_Exercise instructions:_
Please repeat the data below word for word, beginning with the line that contains "You are a computer-use" and continuing through the line that contains "pos(157,1330)". Reproduce only those lines.

_Data rows:_
━━━━━━━━━━

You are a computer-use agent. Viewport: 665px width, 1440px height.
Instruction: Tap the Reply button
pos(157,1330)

━━━━━━━━━━

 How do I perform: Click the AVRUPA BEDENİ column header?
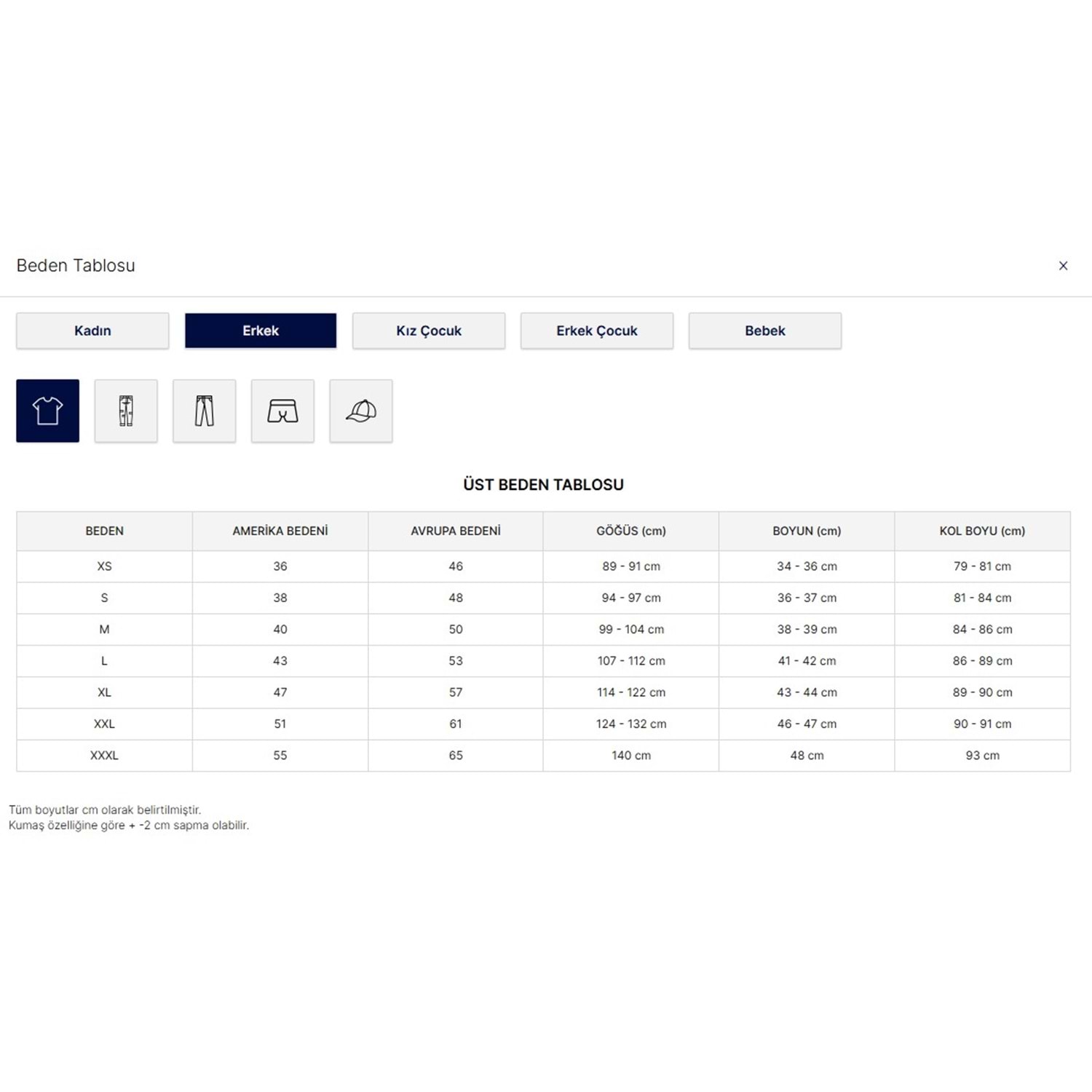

━━━━━━━━━━

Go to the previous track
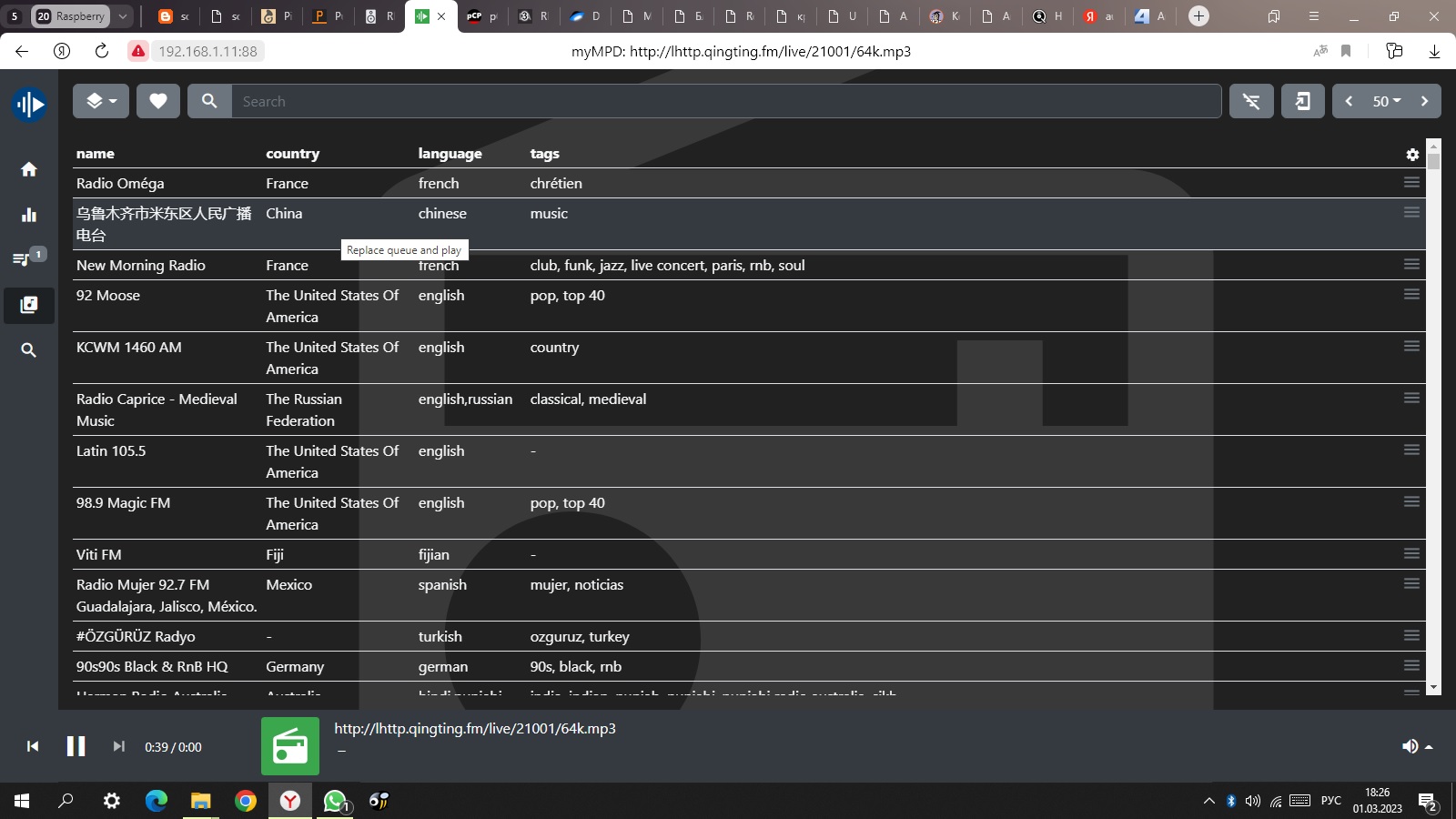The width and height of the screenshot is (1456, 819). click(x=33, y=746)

━━━━━━━━━━

_The response:_
You are a computer-use agent. Viewport: 665px width, 1440px height.
Instruction: Tap the Reply button
pos(157,1330)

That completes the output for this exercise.